- **Given passage**:
------------
2. Understand and target the right behavioral issues.

As you interview potential candidates, it's important to understand their behavioral approach. It's particularly important to understand why they work remote, how they work remote, and their future plans.

Your specific needs will shape the type of questions you ask, but try to get an insight into their remote working habits. An experienced remote worker knows how to get work done effectively and on time. Someone who is merely starstruck by the prospect of working from home will not exhibit the same level of behavioral commitment.

3. Know exactly what you're looking for.

As with any job, you need to define what precisely it is you want from a remote worker. Remote workers, like any other employee, need a clear set of expectations and open communication.

The more explicit you are about your target candidate, the better you'll be able to find him.

4. Contracts, not employees.

Many remote workers aren't ready to take the plunge into full-fledged employeeship. They find that maintaining several work contracts is more engaging, more profitable, and more rewarding.

Not only are contracts often more appealing, but they are also less complicated and expensive. Hiring an employee requires more management, accounting, and HR load, whereas a contract employee is fairly straightforward. If you wish, you can take a hybrid approach such as contract-to-hire.

5. Offer perks.

Today's discerning remote worker easily distinguishes between a useless offer and a good one.

With more companies hiring remote workers, it's not enough of a draw to let them work from home. For the superstars, that's a given. Since working from home is not itself a perk, then what makes the offer more attractive?

I advise against offering a new computer as a perk. Chances are, the remote worker whom you're targeting has what she needs. Here are some perk ideas that innovative companies are using to attract location-independent employees

  • A nice office chair, such as an Aeron
  • Starbucks credit. Since remote workers are known to lurk for long hours in coffee shops, this is particularly appealing.
  • Book credit. Investing in your worker's knowledge is a win-win perk.
  • Health club membership or fitness tracking device (Jawbone Up, FitBit, etc.). Contributing toward your worker's health is a solution that dispenses benefits both ways.
  • Paid time off. Some companies don't provide PTO for remote workers, but this can be detrimental. Contract workers feel the need to be constantly logging billable hours, so giving them some valuable time off is a smart move.
  • Vacation credit. In addition to providing vacation time, some companies offer $1,000 or more to fund the employee's vacation.

A carefully chosen perk or two can invite more applicants from the ranks of experienced remote workers, which improves your hiring odds.

6. Use multiple interview methods.
------------
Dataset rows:
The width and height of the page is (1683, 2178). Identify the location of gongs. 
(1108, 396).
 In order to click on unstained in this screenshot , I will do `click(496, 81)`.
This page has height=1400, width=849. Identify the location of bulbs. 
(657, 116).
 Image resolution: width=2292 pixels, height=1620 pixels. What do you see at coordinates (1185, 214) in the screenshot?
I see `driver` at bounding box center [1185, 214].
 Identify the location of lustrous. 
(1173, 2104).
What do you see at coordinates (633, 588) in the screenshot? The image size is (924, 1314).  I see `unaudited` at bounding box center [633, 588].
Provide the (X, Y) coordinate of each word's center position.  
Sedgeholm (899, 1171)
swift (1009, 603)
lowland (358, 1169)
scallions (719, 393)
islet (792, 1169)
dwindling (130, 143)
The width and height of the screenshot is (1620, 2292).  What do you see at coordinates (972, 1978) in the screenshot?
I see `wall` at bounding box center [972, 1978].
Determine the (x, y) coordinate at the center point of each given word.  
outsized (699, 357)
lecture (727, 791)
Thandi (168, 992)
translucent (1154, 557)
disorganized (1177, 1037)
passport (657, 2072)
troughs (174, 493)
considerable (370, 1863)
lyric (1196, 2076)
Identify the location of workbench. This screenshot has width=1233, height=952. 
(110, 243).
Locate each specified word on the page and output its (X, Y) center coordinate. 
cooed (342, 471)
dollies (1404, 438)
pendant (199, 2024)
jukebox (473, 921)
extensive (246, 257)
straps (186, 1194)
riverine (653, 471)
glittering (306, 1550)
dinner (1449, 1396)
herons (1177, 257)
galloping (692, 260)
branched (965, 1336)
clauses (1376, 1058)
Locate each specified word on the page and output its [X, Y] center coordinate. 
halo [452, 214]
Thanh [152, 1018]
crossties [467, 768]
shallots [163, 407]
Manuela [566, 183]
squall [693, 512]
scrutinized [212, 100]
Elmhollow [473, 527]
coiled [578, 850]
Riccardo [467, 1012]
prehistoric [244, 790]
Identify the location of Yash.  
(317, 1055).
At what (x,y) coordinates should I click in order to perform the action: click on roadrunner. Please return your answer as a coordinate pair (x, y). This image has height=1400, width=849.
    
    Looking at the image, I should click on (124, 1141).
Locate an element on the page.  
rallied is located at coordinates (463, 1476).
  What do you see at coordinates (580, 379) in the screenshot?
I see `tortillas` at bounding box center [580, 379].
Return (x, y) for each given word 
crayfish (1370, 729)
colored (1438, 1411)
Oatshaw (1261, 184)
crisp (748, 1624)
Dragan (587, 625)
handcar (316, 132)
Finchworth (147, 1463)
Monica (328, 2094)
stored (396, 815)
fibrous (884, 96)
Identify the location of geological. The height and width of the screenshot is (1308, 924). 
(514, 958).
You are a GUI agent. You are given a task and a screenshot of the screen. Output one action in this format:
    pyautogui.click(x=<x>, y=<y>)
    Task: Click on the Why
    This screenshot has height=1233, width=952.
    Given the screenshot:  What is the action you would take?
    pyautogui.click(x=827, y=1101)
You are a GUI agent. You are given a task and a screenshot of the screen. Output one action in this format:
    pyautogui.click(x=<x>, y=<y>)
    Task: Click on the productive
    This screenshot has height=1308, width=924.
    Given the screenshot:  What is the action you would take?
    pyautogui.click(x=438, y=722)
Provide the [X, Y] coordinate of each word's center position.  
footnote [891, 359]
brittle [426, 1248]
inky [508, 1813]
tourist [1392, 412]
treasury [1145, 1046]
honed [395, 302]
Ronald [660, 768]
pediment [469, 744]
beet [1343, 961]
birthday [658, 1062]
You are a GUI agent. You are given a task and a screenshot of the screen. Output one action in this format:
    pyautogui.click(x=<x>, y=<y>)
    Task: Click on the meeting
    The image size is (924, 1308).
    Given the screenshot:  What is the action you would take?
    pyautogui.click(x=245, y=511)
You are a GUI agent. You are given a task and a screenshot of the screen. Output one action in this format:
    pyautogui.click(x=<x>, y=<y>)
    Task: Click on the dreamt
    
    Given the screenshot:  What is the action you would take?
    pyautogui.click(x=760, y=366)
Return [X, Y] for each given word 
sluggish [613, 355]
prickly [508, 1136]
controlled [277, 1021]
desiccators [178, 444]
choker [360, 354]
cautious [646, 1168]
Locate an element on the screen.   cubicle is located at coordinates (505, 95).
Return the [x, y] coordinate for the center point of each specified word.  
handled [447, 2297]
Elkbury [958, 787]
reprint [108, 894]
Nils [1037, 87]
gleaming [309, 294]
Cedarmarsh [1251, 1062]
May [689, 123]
------------
- **Work instructions**:
1. According to the remote-hiring passage, how much money do some companies offer to fund an employee's vacation?
2. Please reproduce the stretch of the remote-hiring passage from "Many remote workers" through "offer more attractive?".

- **Exercise results**:
1. $1,000 or more.

2.
Many remote workers aren't ready to take the plunge into full-fledged employeeship. They find that maintaining several work contracts is more engaging, more profitable, and more rewarding.

Not only are contracts often more appealing, but they are also less complicated and expensive. Hiring an employee requires more management, accounting, and HR load, whereas a contract employee is fairly straightforward. If you wish, you can take a hybrid approach such as contract-to-hire.

5. Offer perks.

Today's discerning remote worker easily distinguishes between a useless offer and a good one.

With more companies hiring remote workers, it's not enough of a draw to let them work from home. For the superstars, that's a given. Since working from home is not itself a perk, then what makes the offer more attractive?